##### Records shown

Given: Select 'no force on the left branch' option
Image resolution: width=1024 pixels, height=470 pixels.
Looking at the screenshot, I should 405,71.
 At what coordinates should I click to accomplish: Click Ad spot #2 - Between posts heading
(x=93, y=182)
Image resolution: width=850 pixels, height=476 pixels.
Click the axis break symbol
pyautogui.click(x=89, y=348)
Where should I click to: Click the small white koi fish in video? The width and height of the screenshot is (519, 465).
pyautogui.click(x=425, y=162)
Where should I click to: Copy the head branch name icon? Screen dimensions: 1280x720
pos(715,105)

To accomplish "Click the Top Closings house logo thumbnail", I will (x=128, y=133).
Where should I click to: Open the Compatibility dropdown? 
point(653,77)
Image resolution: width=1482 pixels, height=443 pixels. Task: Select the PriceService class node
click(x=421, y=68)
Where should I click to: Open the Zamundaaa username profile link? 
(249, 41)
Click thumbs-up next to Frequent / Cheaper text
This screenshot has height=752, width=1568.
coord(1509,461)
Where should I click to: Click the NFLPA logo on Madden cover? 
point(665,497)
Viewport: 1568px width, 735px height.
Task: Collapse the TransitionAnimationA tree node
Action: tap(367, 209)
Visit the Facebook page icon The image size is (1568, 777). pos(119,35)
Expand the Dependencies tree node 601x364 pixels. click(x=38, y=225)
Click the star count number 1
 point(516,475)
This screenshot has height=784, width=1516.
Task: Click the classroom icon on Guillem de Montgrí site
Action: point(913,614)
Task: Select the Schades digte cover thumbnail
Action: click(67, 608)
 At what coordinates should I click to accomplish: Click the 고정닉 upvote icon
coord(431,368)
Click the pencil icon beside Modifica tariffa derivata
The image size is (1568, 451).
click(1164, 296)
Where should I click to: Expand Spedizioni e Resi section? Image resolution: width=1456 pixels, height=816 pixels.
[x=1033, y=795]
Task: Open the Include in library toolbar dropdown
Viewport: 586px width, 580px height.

##########

In the material above, change "Where should I click to" to "Where do I click to" everywhere it occurs, and leave everything else as it is.

Given: Select 'no force on the left branch' option
Image resolution: width=1024 pixels, height=470 pixels.
Looking at the screenshot, I should 405,71.
 At what coordinates should I click to accomplish: Click Ad spot #2 - Between posts heading
(x=93, y=182)
Image resolution: width=850 pixels, height=476 pixels.
Click the axis break symbol
pyautogui.click(x=89, y=348)
Where do I click to: Click the small white koi fish in video? The width and height of the screenshot is (519, 465).
pyautogui.click(x=425, y=162)
Where do I click to: Copy the head branch name icon? Screen dimensions: 1280x720
pos(715,105)

To accomplish "Click the Top Closings house logo thumbnail", I will (x=128, y=133).
Where do I click to: Open the Compatibility dropdown? 
point(653,77)
Image resolution: width=1482 pixels, height=443 pixels. Task: Select the PriceService class node
click(x=421, y=68)
Where do I click to: Open the Zamundaaa username profile link? 
(249, 41)
Click thumbs-up next to Frequent / Cheaper text
This screenshot has height=752, width=1568.
coord(1509,461)
Where do I click to: Click the NFLPA logo on Madden cover? 
point(665,497)
Viewport: 1568px width, 735px height.
Task: Collapse the TransitionAnimationA tree node
Action: tap(367, 209)
Visit the Facebook page icon The image size is (1568, 777). pos(119,35)
Expand the Dependencies tree node 601x364 pixels. click(x=38, y=225)
Click the star count number 1
 point(516,475)
This screenshot has height=784, width=1516.
Task: Click the classroom icon on Guillem de Montgrí site
Action: point(913,614)
Task: Select the Schades digte cover thumbnail
Action: click(67, 608)
 At what coordinates should I click to accomplish: Click the 고정닉 upvote icon
coord(431,368)
Click the pencil icon beside Modifica tariffa derivata
The image size is (1568, 451).
click(1164, 296)
Where do I click to: Expand Spedizioni e Resi section? Image resolution: width=1456 pixels, height=816 pixels.
[x=1033, y=795]
Task: Open the Include in library toolbar dropdown
Viewport: 586px width, 580px height.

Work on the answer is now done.